Narcotráfico corrompe poblaciones indígenas de Nicaragua

Por Dialogo
febrero 07, 2013


La presencia del narcotráfico y una proverbial pobreza exacerban la corrupción, la delincuencia y los problemas sociales en las comunidades indígenas del Caribe de Nicaragua, según un estudio divulgado el 5 de enero.

El diagnóstico fue realizado en 2011 por el Instituto de Estudios Estratégicos y Políticas Públicas (IEEPP) en el municipio indígena de Bilwi, cabecera de la Región Autónoma del Atlántico Norte (RAAN), la más grande y pobre del país.

Según el estudio, Bilwi es el municipio “más delictivo” de Nicaragua con una tasa de 667 delitos por cada 10.000 habitantes, en su mayoría robos con intimidación y abusos sexuales.

Las autoridades atribuyen el incremento de la delincuencia a la extrema pobreza (60% de la población); la deserción escolar (58%); el consumo de drogas y el apoyo que brindan los lugareños a los narcotraficantes a cambio de dinero o armas.

“La situación ha ido empeorando”, afirmó uno de los investigadores del IEEPP, Alfonso Malespín, durante la presentación del estudio en Managua.

# REGISTROS PROPORCIONADOS
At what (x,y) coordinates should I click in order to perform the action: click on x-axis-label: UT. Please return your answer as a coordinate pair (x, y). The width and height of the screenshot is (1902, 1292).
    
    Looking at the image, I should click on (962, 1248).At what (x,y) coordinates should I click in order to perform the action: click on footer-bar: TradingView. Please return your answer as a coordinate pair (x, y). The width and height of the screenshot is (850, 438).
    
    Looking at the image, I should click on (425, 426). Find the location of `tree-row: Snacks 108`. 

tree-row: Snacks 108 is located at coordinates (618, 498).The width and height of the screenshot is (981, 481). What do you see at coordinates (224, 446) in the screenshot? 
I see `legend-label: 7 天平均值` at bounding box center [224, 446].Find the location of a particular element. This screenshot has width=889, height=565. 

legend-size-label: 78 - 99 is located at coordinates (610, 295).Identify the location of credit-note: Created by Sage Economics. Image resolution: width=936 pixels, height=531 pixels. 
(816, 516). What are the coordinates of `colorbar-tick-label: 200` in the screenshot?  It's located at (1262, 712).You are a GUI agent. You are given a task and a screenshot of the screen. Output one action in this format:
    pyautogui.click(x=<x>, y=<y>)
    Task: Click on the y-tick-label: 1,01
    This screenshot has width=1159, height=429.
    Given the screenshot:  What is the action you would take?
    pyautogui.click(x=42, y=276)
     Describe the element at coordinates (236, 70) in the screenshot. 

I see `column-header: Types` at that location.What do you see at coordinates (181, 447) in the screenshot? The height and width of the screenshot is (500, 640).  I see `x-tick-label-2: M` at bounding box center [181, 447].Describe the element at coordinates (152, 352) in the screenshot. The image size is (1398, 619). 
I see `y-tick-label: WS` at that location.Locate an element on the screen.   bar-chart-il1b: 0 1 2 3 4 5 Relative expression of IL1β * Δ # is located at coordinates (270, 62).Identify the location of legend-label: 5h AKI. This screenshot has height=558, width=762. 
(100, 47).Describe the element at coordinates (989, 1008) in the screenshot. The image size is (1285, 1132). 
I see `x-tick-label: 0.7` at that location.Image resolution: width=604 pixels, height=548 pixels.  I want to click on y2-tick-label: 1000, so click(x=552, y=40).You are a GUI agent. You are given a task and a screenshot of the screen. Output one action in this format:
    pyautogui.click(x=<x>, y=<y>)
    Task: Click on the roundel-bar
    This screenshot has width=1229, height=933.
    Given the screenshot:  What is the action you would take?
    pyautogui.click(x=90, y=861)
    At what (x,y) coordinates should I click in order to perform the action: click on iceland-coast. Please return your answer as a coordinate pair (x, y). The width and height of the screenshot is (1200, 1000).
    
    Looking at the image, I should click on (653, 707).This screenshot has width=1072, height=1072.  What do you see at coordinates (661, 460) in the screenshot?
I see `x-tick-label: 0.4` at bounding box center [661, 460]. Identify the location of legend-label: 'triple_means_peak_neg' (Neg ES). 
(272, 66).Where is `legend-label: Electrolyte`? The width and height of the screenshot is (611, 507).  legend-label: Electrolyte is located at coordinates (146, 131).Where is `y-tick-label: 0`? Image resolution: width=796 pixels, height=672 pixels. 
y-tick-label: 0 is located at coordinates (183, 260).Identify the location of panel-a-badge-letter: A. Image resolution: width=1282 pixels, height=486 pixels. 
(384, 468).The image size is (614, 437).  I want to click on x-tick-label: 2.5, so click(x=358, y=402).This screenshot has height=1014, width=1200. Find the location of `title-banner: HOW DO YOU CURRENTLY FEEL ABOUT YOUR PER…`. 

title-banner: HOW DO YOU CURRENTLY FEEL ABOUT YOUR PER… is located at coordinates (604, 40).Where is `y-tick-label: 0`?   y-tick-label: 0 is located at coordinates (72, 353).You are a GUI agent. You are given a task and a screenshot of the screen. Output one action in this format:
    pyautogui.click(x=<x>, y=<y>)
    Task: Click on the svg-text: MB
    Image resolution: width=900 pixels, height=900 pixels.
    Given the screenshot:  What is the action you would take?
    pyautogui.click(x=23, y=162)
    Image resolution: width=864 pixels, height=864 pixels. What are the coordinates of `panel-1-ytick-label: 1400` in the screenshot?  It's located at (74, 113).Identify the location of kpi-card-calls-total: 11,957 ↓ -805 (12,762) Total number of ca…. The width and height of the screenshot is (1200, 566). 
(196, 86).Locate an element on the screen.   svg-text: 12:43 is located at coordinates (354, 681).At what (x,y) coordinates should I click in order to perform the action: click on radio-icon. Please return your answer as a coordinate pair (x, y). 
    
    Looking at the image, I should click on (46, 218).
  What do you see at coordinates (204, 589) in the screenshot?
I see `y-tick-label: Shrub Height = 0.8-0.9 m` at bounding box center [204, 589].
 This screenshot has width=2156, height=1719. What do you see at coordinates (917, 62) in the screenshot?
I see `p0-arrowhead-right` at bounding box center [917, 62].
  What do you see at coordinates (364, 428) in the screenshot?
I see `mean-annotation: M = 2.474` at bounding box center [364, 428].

# QUÉ HACER
Reproduce palabra por palabra el fragmento del artículo sobre el narcotráfico en Nicaragua que empieza con "La presencia del" y sigue hasta "y abusos sexuales.". Los registros provienen de una fuente distinta de la del artículo.

# ESPACIO DE RESPUESTA
La presencia del narcotráfico y una proverbial pobreza exacerban la corrupción, la delincuencia y los problemas sociales en las comunidades indígenas del Caribe de Nicaragua, según un estudio divulgado el 5 de enero.

El diagnóstico fue realizado en 2011 por el Instituto de Estudios Estratégicos y Políticas Públicas (IEEPP) en el municipio indígena de Bilwi, cabecera de la Región Autónoma del Atlántico Norte (RAAN), la más grande y pobre del país.

Según el estudio, Bilwi es el municipio “más delictivo” de Nicaragua con una tasa de 667 delitos por cada 10.000 habitantes, en su mayoría robos con intimidación y abusos sexuales.